Mark Rothko's large paintings with their signature rectangular fields of color stand out in museums, galleries, art fairs, attracting eager visitors. Creativity appears to have struck the artist like lightning, leading to swift recognition and fame. The exhibition at the Museum of Fine Arts, Houston Mark Rothko:A Retrospective will dispel such an assumption with more than sixty works displayed in chronological order offering a glimpse into the painter's career.
Most of the works are on loan from the National Gallery of Art and the first room is filled with early pieces from the 1930's. Figurative scenes featuring familiar surroundings like crowds in the New York subway, primitive compositions à la Gauguin or inspired by Greek mythology veer to surrealist and abstract pieces influenced by European movements. Forwarding to the late 40's with the series of "Multiforms", made of biomorphic colored blurry shapes followed by a period of "Transitional Paintings" in the adjacent room, Rothko's vocabulary is maturing with vertical abstract landscapes made with oil paint bleeding into the canvas. Yellows, oranges, reds surround the visitors as the walk through the exhibition leads to the "Classic Paintings" from the 50's. Rothko gave numbers to his paintings or left them untitled. Scholars and art critics defined and named periods according to the painter's technique and biography. Bathing in colors, I felt elated and heard music (The Ode to Joy from Beethoven to be precise). Following Rothko's advice, I stood 18 inches from the canvasses, letting my eyes overflow with luminous colors and limitless horizons. Being surrounded by the paintings radiating energy and life, is a unique experience which offers an occasion to participate in the artist's search for sublime goals. A similar exhilaration overtook me a few weeks later at the Phillips Collection while contemplating the four paintings from the same period in the Rothko Room. The transition to his next endeavor is brutal. Drama, tension and ultimately doom transpire from the four variations in red commissioned for the Seagram's Four Seasons Restaurant followed by the black and violet compositions realized for the Rothko Chapel located a few miles away at The Ménil Collection. The paintings are somber and the commissioned works lack spontaneity. Lost in the darkness of the black fields, I could not find the thread leading to meditation. The last paintings are reflecting the artist's physical limitations. He changed his technique radically, downsizing the canvasses and using acrylic for his two-toned compositions in black and grey. However his last message is a vision in red, ethereal, a scream for life and hope, radiating pure energy.

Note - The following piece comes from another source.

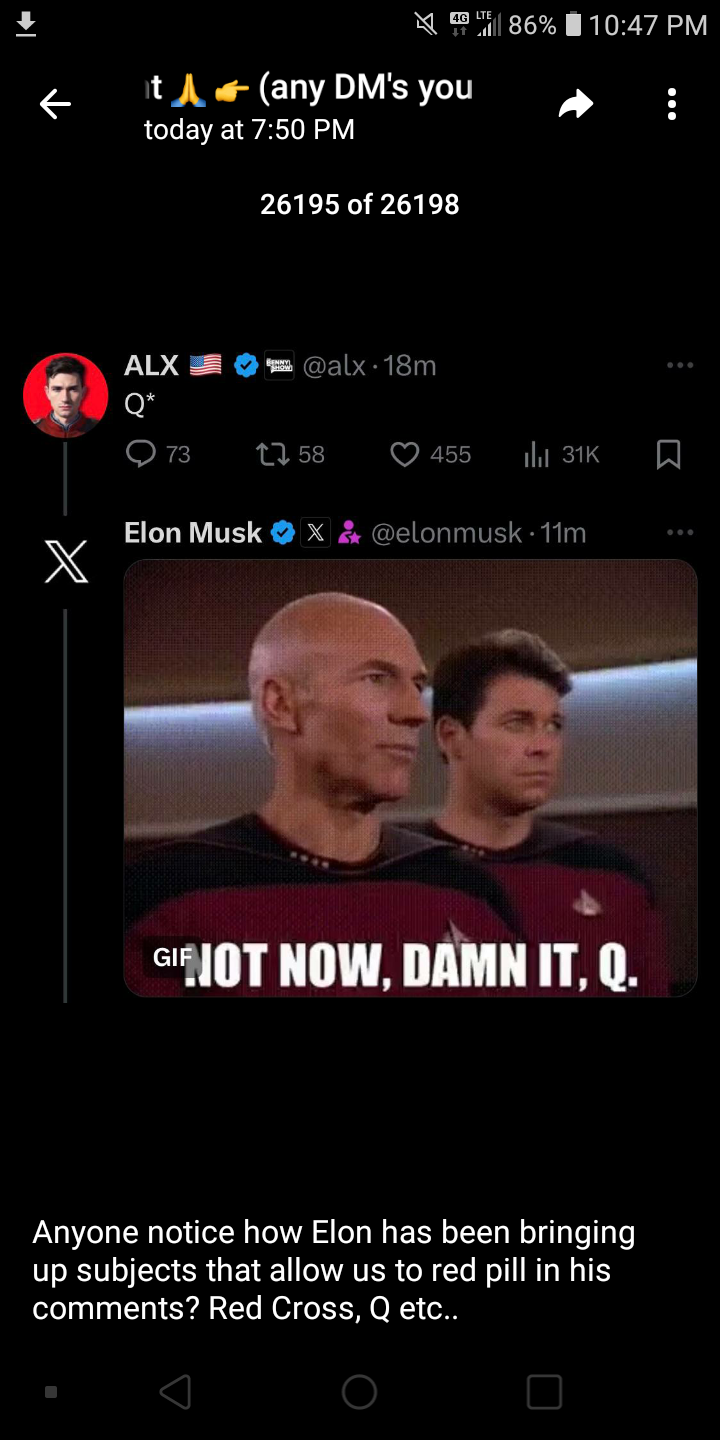Bookmark the ALX tweet
Screen dimensions: 720x1440
[668, 455]
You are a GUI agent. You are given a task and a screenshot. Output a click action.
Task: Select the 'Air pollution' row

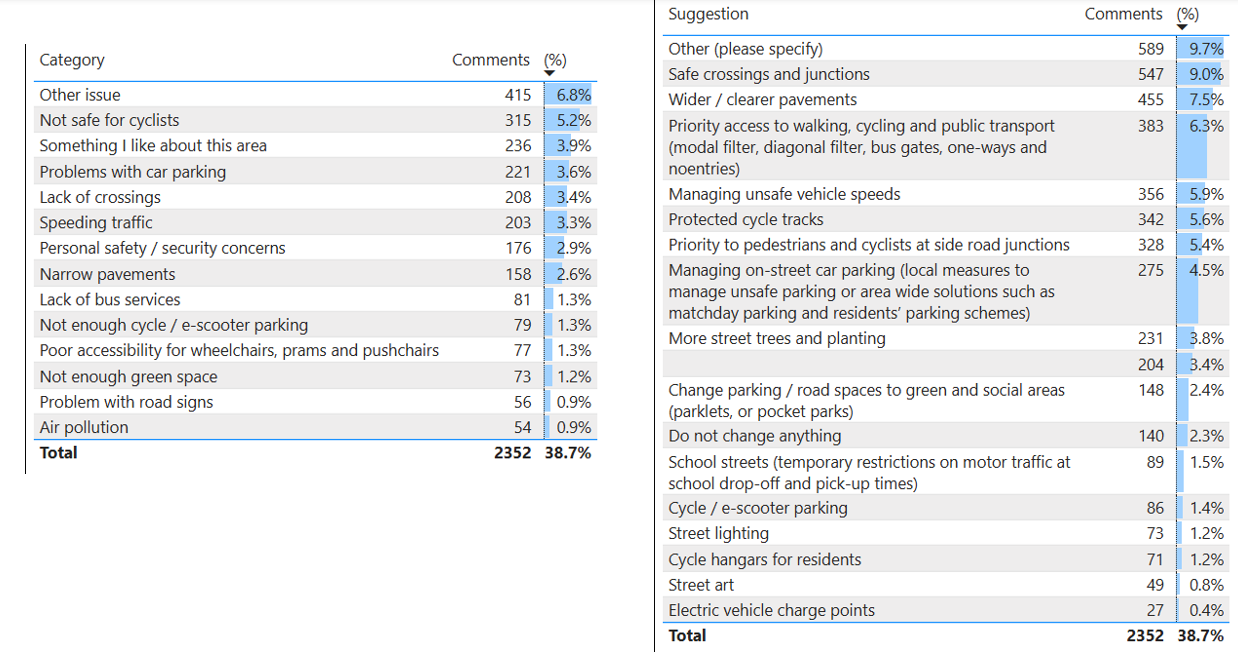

The exhibition offers not only a didactic way to look at Rothko's career, but is also a unique venue to experience the physicality of his paintings. Expressing his philosophy through his work, Rothko makes it universal and timeless. Before undertaking his career shortened by his self-inflicted demise, Rothko reflected on art and philosophy in the early 40's and his writings gathered by his son Christopher were published in "The Artist's Reality: Philosophies of Art".
As a whole, the exhibition allows to follow the maturation of the artist's technique and his parallel inner journey and growth.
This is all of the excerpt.